Given records »
_ _ _ _ _ _ _

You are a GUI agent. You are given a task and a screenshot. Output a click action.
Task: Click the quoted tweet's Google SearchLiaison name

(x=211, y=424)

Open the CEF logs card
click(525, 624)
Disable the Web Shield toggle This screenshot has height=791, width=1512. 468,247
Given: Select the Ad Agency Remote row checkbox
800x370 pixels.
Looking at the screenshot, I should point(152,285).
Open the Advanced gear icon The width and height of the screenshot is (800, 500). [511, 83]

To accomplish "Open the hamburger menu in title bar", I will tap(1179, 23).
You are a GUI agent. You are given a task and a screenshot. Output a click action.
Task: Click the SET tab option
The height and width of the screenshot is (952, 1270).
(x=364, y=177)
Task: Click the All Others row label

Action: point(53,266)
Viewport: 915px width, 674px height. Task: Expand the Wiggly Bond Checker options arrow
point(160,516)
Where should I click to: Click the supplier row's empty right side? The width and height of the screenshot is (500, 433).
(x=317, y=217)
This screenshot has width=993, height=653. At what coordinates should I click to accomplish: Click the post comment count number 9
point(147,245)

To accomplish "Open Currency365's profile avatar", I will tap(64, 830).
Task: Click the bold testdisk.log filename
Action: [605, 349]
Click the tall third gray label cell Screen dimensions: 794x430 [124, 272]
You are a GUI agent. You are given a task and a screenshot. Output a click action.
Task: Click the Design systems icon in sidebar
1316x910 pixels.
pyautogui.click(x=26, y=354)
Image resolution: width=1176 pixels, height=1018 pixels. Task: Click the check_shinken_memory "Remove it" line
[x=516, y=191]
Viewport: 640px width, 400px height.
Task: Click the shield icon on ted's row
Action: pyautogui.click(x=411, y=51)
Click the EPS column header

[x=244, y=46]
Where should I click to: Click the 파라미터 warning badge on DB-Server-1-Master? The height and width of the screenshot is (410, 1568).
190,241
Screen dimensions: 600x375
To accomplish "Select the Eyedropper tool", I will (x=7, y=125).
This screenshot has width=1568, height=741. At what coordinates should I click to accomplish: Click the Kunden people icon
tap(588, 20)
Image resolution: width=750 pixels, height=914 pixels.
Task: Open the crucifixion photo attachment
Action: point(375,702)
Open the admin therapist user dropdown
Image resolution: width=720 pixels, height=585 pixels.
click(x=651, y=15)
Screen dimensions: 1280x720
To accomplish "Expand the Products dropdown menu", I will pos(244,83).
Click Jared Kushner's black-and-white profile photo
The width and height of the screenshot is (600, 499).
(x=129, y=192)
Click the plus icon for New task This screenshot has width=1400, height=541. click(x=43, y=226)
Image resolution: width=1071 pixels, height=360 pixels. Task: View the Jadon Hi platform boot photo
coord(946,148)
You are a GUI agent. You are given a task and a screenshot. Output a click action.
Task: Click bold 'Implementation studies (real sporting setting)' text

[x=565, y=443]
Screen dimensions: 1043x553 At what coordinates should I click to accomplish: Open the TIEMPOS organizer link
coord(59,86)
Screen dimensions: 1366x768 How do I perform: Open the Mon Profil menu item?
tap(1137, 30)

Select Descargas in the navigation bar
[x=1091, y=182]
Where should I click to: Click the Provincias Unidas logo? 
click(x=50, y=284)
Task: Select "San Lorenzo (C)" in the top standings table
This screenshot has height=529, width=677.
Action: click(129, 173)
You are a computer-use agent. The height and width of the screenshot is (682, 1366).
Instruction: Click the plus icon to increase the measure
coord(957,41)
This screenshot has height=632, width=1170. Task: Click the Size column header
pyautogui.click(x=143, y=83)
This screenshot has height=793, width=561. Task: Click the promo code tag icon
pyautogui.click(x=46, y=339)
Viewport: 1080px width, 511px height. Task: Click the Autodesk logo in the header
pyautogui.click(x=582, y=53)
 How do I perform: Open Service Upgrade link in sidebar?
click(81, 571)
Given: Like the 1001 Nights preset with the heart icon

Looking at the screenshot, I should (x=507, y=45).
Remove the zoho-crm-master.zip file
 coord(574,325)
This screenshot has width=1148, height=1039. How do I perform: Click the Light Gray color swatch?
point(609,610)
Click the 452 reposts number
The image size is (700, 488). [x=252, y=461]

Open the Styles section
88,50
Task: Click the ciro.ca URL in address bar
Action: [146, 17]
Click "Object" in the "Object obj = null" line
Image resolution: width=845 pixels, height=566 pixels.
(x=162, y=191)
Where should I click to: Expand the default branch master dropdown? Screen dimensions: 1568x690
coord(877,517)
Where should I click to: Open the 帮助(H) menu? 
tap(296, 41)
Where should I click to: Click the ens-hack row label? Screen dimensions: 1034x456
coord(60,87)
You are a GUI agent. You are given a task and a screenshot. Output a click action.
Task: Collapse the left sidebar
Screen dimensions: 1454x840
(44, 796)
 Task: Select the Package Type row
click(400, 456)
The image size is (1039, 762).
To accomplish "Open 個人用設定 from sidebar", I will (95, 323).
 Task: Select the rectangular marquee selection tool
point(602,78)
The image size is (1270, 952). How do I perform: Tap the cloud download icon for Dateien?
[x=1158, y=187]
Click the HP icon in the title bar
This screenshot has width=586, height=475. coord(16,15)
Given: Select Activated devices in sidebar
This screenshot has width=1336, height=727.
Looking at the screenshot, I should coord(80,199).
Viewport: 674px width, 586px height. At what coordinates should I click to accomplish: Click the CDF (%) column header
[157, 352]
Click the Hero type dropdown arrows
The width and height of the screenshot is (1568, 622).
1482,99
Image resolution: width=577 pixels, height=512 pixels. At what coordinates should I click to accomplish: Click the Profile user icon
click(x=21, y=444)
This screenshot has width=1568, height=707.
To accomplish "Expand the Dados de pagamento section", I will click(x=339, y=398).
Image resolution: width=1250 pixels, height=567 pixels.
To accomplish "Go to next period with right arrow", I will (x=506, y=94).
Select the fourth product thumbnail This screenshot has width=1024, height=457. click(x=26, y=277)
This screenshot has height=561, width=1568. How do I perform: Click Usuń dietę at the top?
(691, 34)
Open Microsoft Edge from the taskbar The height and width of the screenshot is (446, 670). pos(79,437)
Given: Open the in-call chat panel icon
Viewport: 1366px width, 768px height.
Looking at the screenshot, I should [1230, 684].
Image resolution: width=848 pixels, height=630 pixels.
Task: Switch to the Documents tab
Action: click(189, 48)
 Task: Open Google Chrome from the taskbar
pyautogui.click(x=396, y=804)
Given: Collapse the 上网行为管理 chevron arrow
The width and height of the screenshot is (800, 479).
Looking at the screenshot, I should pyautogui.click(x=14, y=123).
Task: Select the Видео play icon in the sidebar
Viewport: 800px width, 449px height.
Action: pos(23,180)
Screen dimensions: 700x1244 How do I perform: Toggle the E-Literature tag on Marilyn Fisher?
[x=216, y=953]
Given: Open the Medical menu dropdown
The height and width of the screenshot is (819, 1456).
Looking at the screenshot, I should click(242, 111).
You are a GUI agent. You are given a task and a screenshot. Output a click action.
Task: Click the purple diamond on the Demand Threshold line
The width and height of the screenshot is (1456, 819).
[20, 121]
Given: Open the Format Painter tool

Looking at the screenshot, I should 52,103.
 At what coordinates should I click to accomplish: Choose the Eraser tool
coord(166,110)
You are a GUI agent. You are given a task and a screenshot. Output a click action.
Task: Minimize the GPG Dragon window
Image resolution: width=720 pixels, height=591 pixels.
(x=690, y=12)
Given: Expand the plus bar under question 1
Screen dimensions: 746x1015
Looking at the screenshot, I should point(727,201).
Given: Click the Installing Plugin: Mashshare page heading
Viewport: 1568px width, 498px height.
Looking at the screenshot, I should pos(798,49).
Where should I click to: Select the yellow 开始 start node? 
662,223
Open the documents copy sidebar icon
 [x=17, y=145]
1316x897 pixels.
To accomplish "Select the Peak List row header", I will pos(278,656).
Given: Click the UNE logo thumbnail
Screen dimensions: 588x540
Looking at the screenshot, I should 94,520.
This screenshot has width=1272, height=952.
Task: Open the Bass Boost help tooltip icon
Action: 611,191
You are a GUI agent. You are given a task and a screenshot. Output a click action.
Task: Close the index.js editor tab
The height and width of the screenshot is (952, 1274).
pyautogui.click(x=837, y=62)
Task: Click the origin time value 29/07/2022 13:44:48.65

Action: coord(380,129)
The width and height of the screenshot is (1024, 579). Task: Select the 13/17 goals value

_ _ _ _ _ _ _

Task goal » Put everything from the line containing "Click the Hero type dropdown arrows" down to the line containing "will click(x=339, y=398)." into a two-column CSV headed task and coordinates. Give one row for each task, with its wording under task and its answer under coordinates, each in a single quoted field with line breaks changed to spaces.

Task response »
task,coordinates
"Click the Hero type dropdown arrows The width and height of the screenshot is (1568, 622).","1482,99"
"Image resolution: width=577 pixels, height=512 pixels. At what coordinates should I click to accomplish: Click the Profile user icon","click(x=21, y=444)"
"This screenshot has width=1568, height=707. To accomplish ""Expand the Dados de pagamento section"",","I will click(x=339, y=398)."